• _ZITIERTER TEXT_:
"""
Kaiphas. Der Hohepriester jenes Jahres. Ge­schichte und Deutung.

Verlag:

Leiden-Boston: Brill 2010. XVIII, 458 S. u. 22 Taf. m. Abb. gr.8° = Ancient Judaism and Early Christianity, 75. Geb. EUR 162,00. ISBN 978-90-04-18524-1.

Rezensent:

Michael Tilly

Kein Hoherpriester der herodianisch-römischen Epoche hat sein Amt so lange verrichtet wie der zur Zeit Johannes des Täufers, Jesu aus Nazareth und der Apostel amtierende Kaiphas. In seiner um­-fang­reichen monographischen Studie fragt der Berliner Privatdozent Rainer Metzner nach der historischen Gestalt des Kaiphas, nach seiner Darstellung durch die vier Evangelisten und nach seiner Wirkungsgeschichte vom frühen Christentum bis in die Moderne.
Das erste Kapitel (1–33) behandelt zunächst in allgemeiner Weise das hohepriesterliche Amt zur Zeit Jesu. Zur Sprache kommen die verschiedenen Bedeutungsaspekte des Jerusalemer Pries­tertums und insbesondere seine administrativen, ökonomischen und kultischen Aufgaben, die Funktionen des Hohenpriesters als Spitze der priesterlichen Hierarchie, die hohepriesterliche Sukzession seit der Zeit des Herodes sowie die Darstellungstendenzen der antiken Quellen, insbesondere des Flavius Josephus.
"""
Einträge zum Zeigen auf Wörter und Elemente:
"""
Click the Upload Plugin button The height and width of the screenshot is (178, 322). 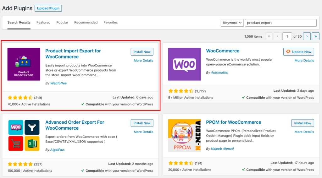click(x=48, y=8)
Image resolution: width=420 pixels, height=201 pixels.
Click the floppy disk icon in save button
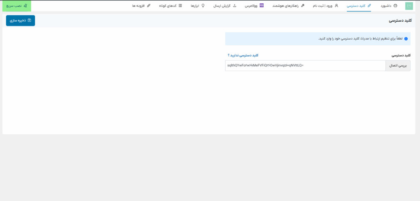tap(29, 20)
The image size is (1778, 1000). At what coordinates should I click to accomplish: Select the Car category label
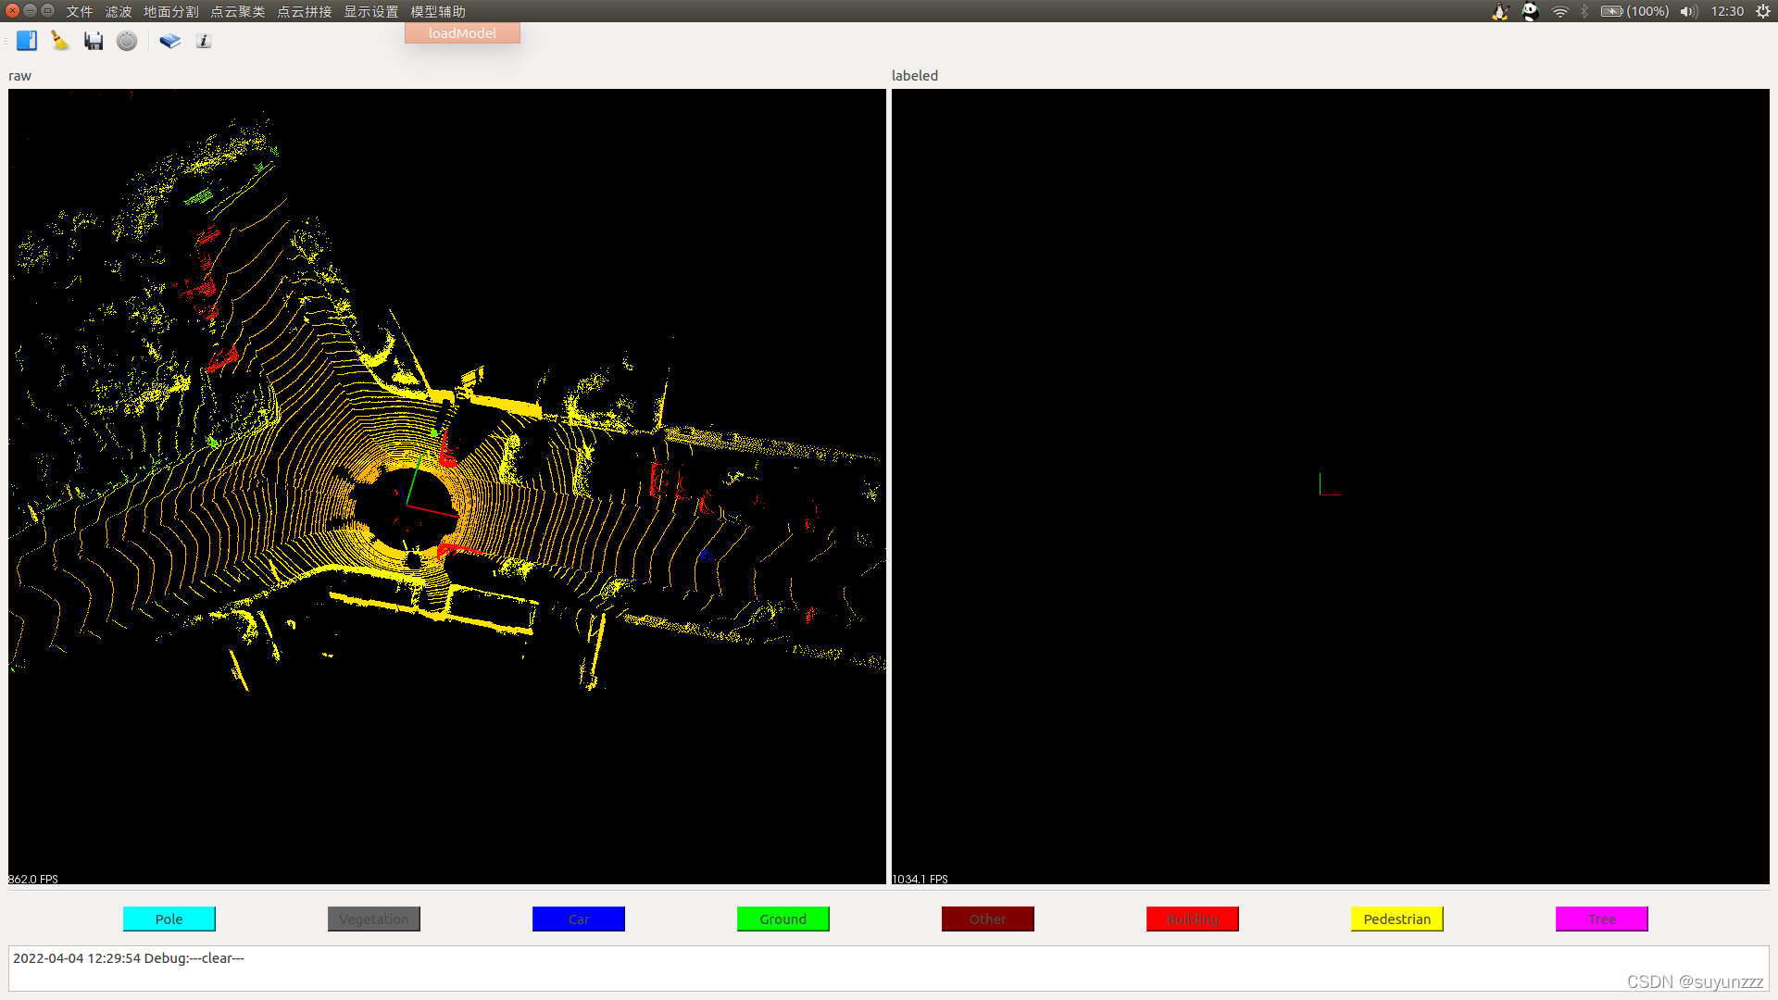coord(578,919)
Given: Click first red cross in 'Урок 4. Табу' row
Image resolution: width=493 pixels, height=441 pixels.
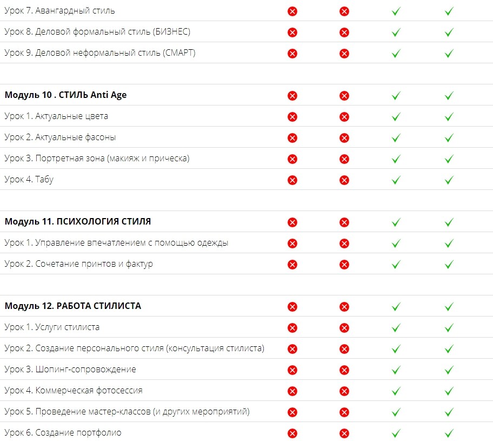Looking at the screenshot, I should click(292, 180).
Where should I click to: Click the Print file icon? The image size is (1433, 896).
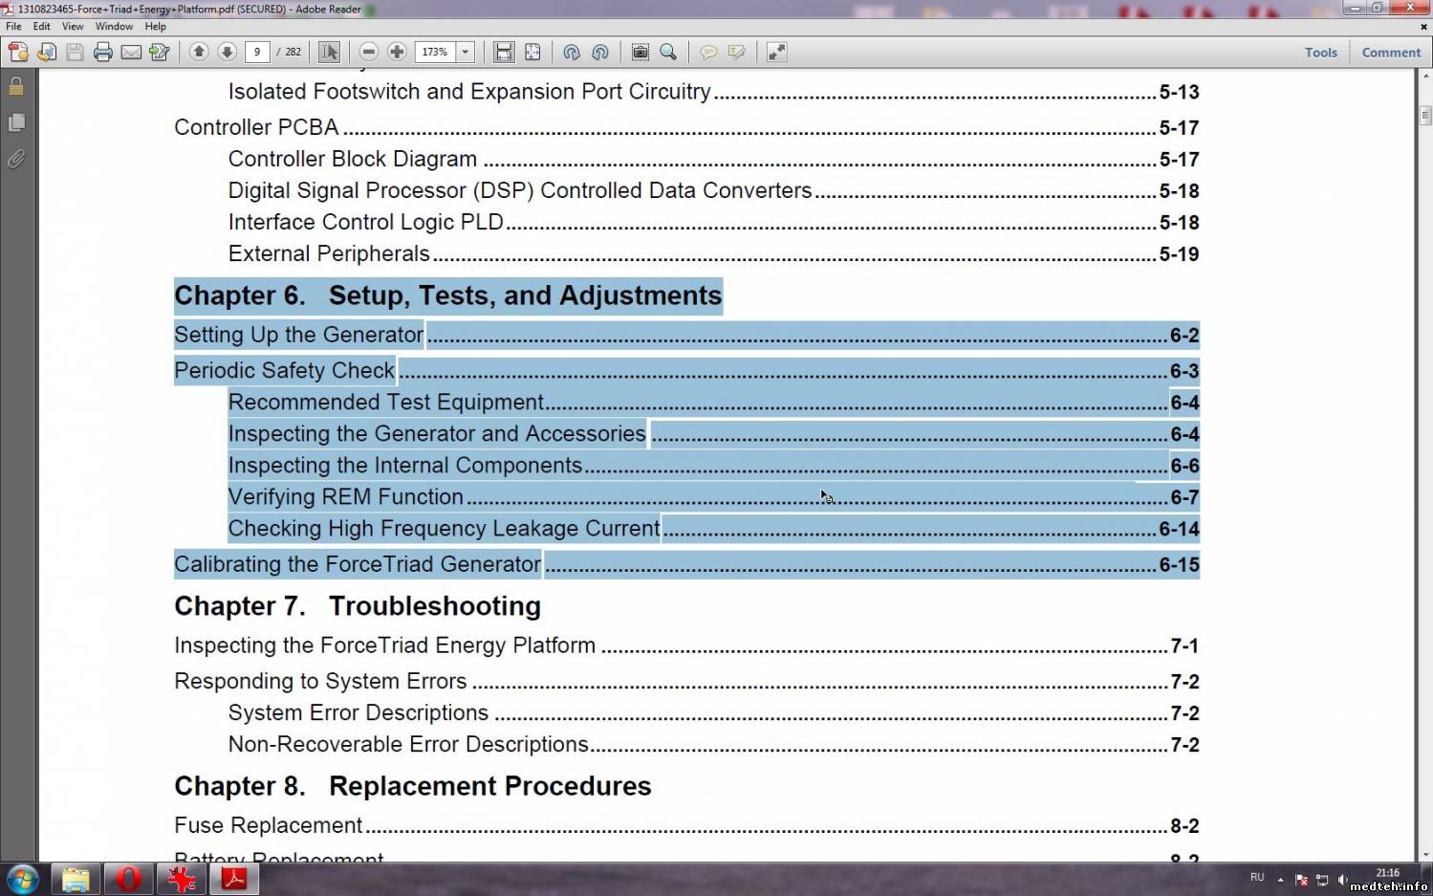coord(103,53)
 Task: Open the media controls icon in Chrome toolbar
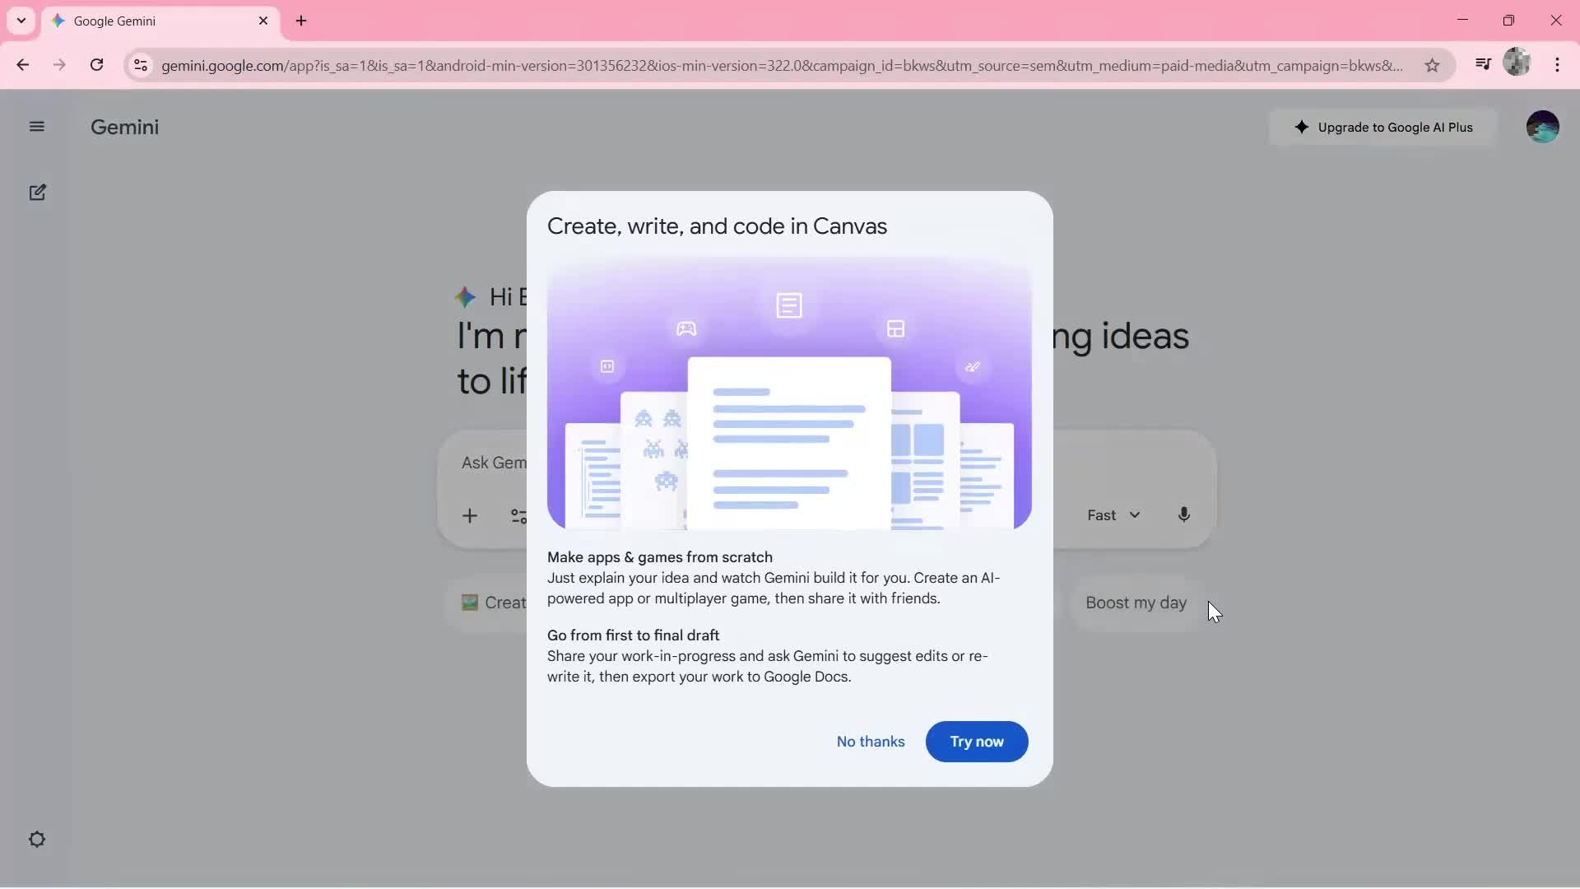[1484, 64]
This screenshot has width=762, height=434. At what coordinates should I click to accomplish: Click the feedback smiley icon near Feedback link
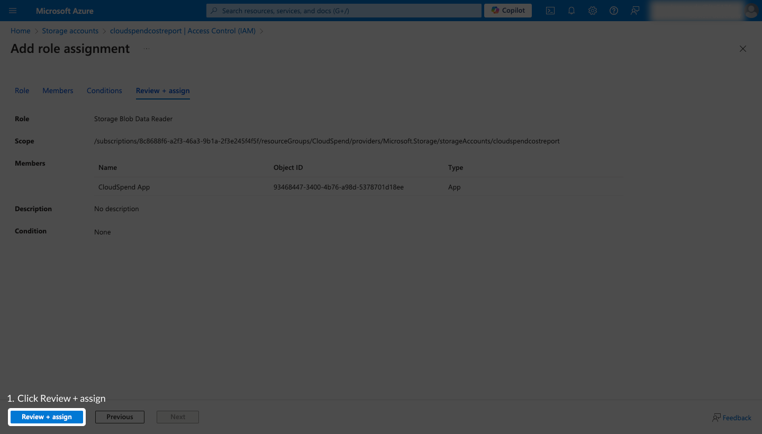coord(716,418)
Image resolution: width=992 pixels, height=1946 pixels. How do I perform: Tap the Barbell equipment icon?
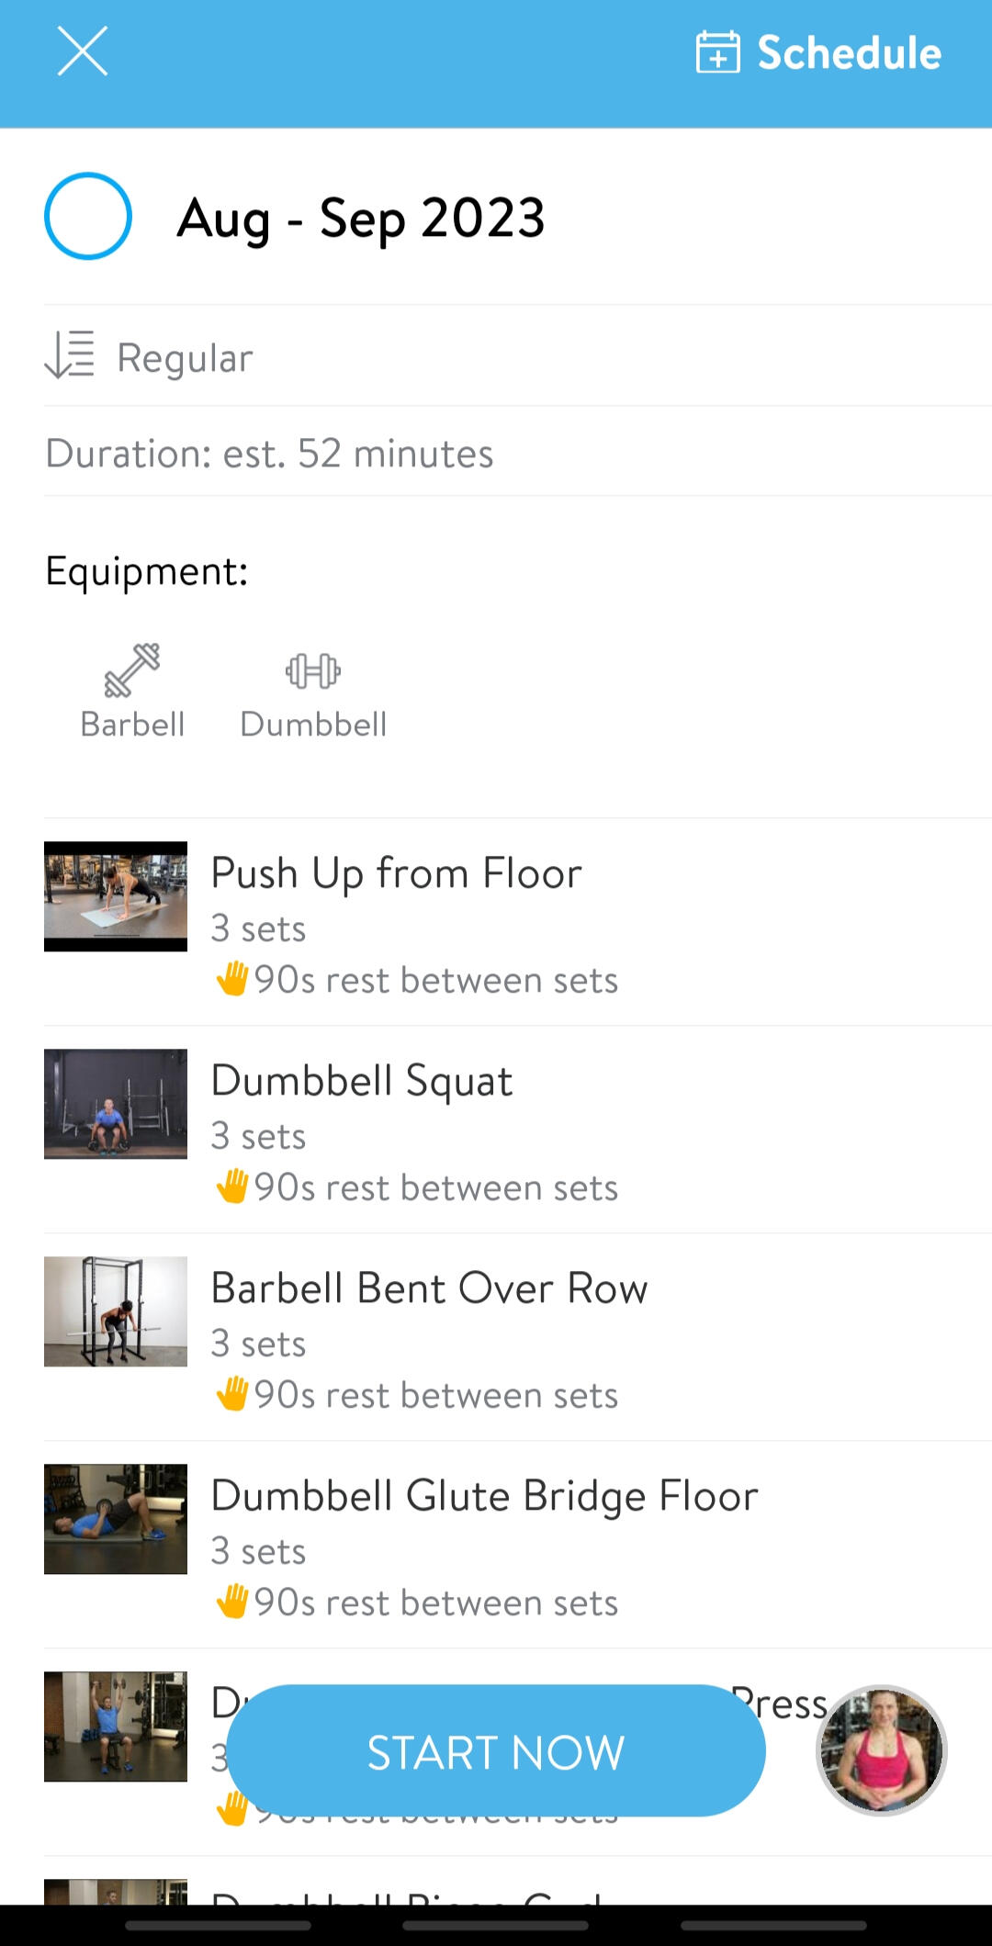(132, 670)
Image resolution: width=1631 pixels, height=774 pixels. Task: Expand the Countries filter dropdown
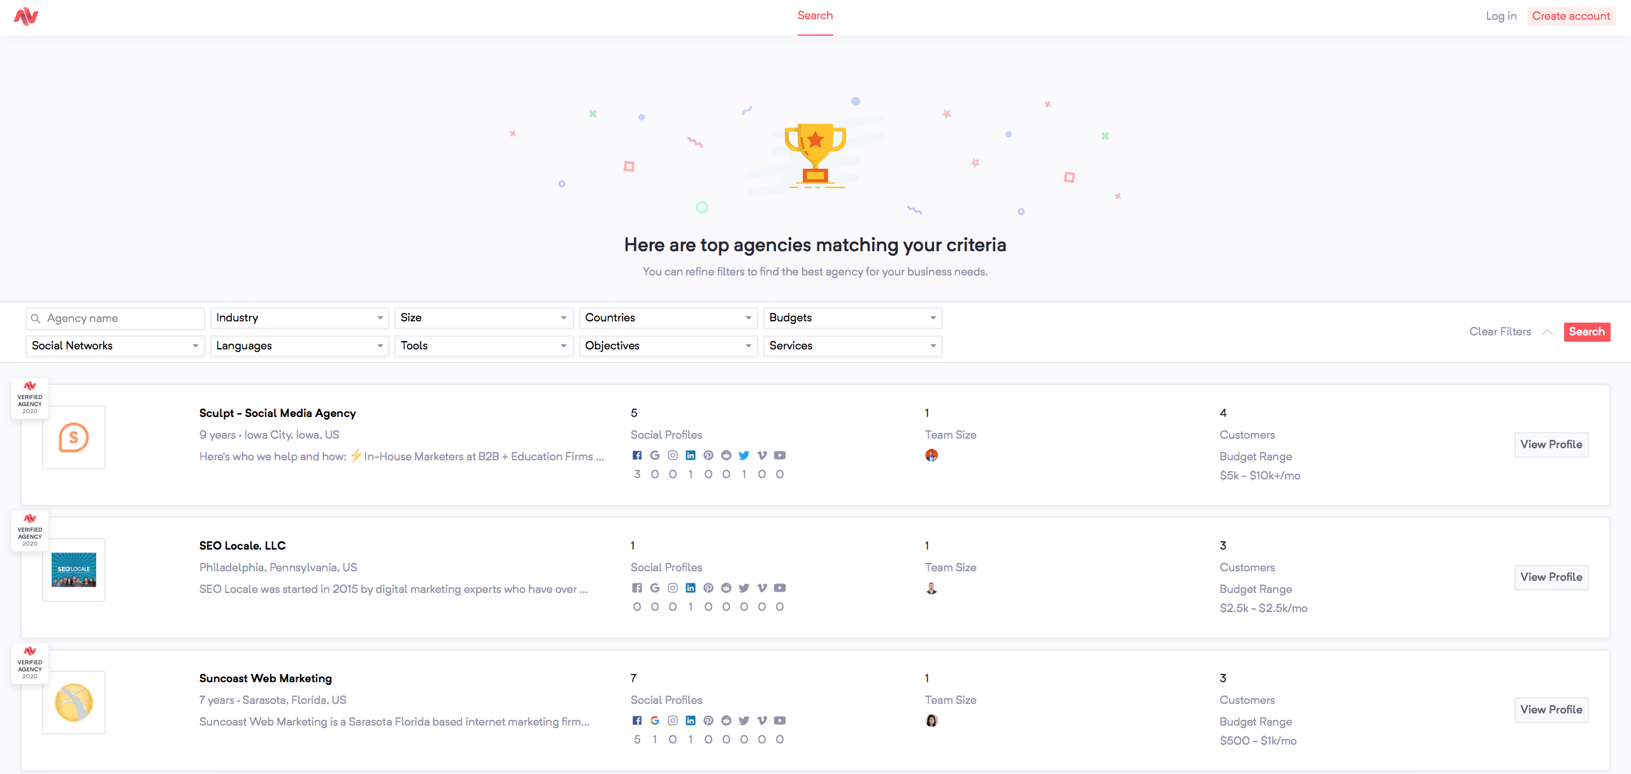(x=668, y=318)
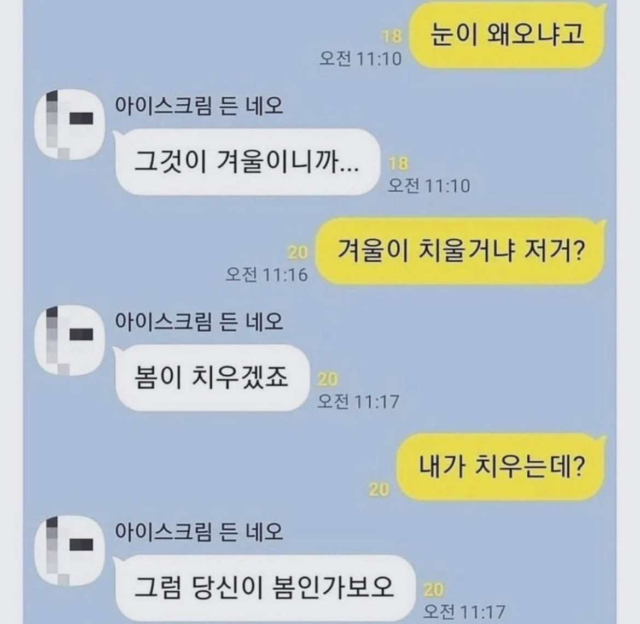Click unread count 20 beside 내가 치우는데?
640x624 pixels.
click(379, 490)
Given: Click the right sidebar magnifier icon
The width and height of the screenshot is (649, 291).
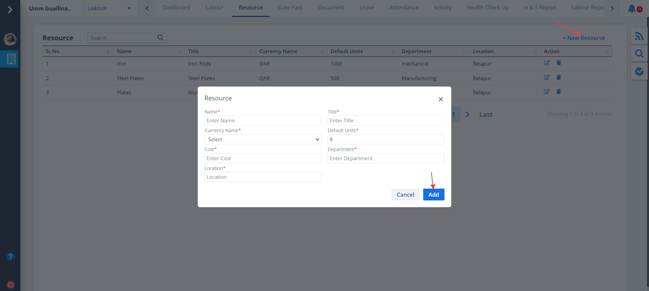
"""
• _AUFGABEN_:
1. Schreiben Sie aus dem Text über Kaiphas den Abschnitt wortgetreu ab, der mit den Worten „Das erste Kapitel“ beginnt und mit „des Flavius Josephus.“ endet.
2. Beantworten Sie anhand des Textes über Kaiphas die folgenden Fragen.
(a) In welcher Reihe und als welcher Band ist das Buch erschienen?
(b) Welche Seiten umfasst das erste Kapitel?
(c) Welcher antike Autor wird bei den Darstellungstendenzen der Quellen besonders genannt?
3. Setzen Sie den Text über Kaiphas im Anschluss an seinen letzten Satz fort.
Die Zeilen sind eigenständiges Material und gehören nicht zum Text über Kaiphas.

• _LÖSUNGEN_:
1.
Das erste Kapitel (1–33) behandelt zunächst in allgemeiner Weise das hohepriesterliche Amt zur Zeit Jesu. Zur Sprache kommen die verschiedenen Bedeutungsaspekte des Jerusalemer Pries­tertums und insbesondere seine administrativen, ökonomischen und kultischen Aufgaben, die Funktionen des Hohenpriesters als Spitze der priesterlichen Hierarchie, die hohepriesterliche Sukzession seit der Zeit des Herodes sowie die Darstellungstendenzen der antiken Quellen, insbesondere des Flavius Josephus.

2.
(a) In der Reihe Ancient Judaism and Early Christianity als Band 75.
(b) Die Seiten 1–33.
(c) Flavius Josephus.

3.
Im ausführlichen zweiten Kapitel (35–176) unternimmt M. den Versuch, vor diesem Hintergrund das historisch-biographische Profil des Hohenpriesters Kaiphas zu erheben. Auf der Basis der Nachrichten im Werk des Josephus, des Neuen Testaments und vereinzelter Notizen in der rabbinischen Traditionsliteratur re­konstruiert M. seine Kindheit und Jugend als Spross der Jerusalemer Aristokratie, seine Priesterordination, seine Karriere, seine Weihe zum Hohenpriester und sein ambivalentes Verhältnis gegenüber der jüdischen Bevölkerung und den römischen Autoritäten (entgegen der Darstellung M.s [75] amtierten allerdings erst seit Claudius Prokuratoren in Judäa). Erwähnung findet sodann die Wahrnehmung des Wirkens und des Schicksals Johannes des Täufers durch Kaiphas (88). Breiten Raum nimmt die Beschreibung des Verhältnisses zwischen dem Hohenpriester und Jesus aus Nazareth ein. Seinen Optimismus hinsichtlich des Umfangs der historischen Anteile in der von den Passionserzählungen gedeuteten Geschichte begründet M. u. a. damit, dass bereits unmittelbar nach Ostern ein ausführliches Überlieferungsinteresse der Umstände des Kreuzestodes Jesu bestanden habe (109). Sein Argument, dass die ersten Christen vieles, was sie in Ps 22 und Jes 53 lasen, im Spiegel der Ereignisse wiedererkannt hätten (110), verliert indes an Beweiskraft, wenn man davon ausgeht, dass die intertextuellen Bezugnahmen auf diese beiden biblischen Prätexte ihrerseits der nachträglichen christologischen Deutung des Kreuzesgeschehens dienten.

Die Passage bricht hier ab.